Dataset excerpts:

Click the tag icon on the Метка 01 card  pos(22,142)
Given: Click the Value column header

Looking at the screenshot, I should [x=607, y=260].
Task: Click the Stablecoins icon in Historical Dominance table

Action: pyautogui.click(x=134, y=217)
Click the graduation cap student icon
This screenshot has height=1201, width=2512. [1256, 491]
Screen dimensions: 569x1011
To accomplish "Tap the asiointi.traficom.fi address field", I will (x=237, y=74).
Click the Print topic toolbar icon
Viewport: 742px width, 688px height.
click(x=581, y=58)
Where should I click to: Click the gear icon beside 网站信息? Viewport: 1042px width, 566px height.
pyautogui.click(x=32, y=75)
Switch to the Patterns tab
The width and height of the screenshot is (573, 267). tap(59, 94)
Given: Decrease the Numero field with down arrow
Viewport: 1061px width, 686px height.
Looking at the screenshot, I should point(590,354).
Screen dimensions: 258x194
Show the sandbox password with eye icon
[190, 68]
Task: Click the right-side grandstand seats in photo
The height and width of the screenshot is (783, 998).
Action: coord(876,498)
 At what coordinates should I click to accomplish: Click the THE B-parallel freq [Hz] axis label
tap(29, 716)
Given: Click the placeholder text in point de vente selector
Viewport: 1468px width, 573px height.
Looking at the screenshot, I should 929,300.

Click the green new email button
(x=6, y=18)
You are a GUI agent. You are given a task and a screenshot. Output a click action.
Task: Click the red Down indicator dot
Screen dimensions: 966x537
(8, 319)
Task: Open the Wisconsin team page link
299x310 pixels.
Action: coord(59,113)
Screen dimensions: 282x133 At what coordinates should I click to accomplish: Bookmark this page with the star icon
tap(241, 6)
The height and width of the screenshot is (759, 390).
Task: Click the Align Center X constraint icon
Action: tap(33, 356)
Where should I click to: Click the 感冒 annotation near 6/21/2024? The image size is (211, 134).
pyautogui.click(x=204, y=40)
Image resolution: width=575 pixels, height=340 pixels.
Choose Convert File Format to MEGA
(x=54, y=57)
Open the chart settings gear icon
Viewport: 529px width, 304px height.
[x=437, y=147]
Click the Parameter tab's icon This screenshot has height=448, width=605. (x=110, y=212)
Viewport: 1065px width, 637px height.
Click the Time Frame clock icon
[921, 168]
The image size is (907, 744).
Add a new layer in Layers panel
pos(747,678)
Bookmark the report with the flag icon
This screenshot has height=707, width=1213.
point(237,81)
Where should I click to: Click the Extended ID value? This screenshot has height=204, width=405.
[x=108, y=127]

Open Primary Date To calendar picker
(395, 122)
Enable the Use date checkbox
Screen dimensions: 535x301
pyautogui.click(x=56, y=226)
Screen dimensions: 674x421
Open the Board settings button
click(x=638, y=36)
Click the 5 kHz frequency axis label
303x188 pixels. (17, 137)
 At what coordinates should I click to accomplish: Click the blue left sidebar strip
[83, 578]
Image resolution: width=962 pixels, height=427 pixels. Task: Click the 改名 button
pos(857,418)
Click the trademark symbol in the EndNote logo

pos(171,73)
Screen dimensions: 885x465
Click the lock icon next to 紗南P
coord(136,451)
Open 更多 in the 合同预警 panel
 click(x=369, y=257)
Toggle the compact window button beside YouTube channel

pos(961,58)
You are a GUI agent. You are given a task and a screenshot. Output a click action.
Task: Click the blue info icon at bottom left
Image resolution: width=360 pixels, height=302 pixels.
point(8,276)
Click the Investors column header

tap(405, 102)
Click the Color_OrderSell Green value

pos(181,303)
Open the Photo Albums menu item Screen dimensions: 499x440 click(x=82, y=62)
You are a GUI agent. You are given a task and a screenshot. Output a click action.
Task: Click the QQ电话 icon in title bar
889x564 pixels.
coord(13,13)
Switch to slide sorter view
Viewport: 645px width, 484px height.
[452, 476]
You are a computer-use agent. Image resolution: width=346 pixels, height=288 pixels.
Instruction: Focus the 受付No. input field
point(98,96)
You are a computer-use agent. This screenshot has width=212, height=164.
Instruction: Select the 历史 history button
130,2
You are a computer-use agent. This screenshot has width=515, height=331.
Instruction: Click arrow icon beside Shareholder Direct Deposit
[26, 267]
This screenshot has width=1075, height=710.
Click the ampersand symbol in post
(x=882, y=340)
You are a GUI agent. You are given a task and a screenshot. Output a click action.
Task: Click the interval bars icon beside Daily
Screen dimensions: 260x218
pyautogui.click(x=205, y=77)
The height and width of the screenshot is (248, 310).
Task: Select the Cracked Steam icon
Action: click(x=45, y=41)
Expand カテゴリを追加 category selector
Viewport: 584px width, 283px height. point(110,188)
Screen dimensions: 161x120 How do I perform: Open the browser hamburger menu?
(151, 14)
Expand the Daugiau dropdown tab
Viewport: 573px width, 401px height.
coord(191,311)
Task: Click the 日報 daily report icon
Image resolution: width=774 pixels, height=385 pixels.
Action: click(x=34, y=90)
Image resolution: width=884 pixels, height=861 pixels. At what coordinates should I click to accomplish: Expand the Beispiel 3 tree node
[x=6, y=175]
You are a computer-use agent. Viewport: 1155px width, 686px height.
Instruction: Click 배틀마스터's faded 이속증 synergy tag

● **YOUR GOAL**
Above are the records; copy each line from them that includes the string "report".

● **SOLUTION**
Bookmark the report with the flag icon
Task: Click the 日報 daily report icon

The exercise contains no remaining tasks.